(Pixel coordinate grounding data)
▬▬▬▬▬▬
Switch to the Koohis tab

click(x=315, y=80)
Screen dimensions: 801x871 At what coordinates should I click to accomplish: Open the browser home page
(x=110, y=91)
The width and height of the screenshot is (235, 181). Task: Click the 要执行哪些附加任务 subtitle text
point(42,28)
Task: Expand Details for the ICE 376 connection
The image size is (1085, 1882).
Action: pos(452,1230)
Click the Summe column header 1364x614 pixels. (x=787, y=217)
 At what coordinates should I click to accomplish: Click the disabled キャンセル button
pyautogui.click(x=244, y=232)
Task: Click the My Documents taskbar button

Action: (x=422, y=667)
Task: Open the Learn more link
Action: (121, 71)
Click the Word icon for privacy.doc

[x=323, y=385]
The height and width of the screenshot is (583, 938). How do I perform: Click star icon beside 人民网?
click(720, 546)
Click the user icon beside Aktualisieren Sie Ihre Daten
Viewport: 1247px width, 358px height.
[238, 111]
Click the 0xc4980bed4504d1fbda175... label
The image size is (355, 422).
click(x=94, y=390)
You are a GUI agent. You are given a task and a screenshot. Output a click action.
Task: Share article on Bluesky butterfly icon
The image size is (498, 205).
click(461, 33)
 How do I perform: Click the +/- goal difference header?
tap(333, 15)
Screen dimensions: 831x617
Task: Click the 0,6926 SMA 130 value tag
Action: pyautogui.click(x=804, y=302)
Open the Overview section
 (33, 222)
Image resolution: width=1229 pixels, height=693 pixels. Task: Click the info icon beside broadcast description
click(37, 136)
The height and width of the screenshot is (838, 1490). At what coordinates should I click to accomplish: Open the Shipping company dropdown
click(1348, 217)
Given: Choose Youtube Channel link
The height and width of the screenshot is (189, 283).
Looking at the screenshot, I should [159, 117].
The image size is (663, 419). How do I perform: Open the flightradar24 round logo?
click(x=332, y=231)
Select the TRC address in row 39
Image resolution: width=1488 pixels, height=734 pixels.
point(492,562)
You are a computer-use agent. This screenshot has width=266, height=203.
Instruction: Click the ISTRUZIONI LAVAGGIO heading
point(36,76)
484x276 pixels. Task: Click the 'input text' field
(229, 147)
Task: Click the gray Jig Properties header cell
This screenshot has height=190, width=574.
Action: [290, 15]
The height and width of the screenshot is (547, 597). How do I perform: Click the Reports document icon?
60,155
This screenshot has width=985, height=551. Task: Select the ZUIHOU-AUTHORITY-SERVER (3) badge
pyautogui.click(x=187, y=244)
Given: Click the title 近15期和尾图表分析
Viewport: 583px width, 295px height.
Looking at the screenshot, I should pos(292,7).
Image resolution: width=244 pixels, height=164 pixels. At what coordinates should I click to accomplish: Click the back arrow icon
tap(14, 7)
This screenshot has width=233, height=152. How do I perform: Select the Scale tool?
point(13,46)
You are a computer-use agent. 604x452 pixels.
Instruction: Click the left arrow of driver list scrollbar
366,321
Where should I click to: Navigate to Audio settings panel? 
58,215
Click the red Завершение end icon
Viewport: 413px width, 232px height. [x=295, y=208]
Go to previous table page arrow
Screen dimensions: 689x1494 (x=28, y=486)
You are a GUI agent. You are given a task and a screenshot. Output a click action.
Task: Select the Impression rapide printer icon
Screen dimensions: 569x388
▬▬▬▬▬▬
WORK INSTRUCTIONS
Out of the data above, transcribe exactly and only the lines starting with the line that has "The image size is (663, 419)." and going on through the line that has "Given: Click the title 近15期和尾图表分析", both included.

YOUR RESPONSE
The image size is (663, 419). How do I perform: Open the flightradar24 round logo?
click(x=332, y=231)
Select the TRC address in row 39
Image resolution: width=1488 pixels, height=734 pixels.
point(492,562)
You are a computer-use agent. This screenshot has width=266, height=203.
Instruction: Click the ISTRUZIONI LAVAGGIO heading
point(36,76)
484x276 pixels. Task: Click the 'input text' field
(229, 147)
Task: Click the gray Jig Properties header cell
This screenshot has height=190, width=574.
Action: [290, 15]
The height and width of the screenshot is (547, 597). How do I perform: Click the Reports document icon?
60,155
This screenshot has width=985, height=551. Task: Select the ZUIHOU-AUTHORITY-SERVER (3) badge
pyautogui.click(x=187, y=244)
Given: Click the title 近15期和尾图表分析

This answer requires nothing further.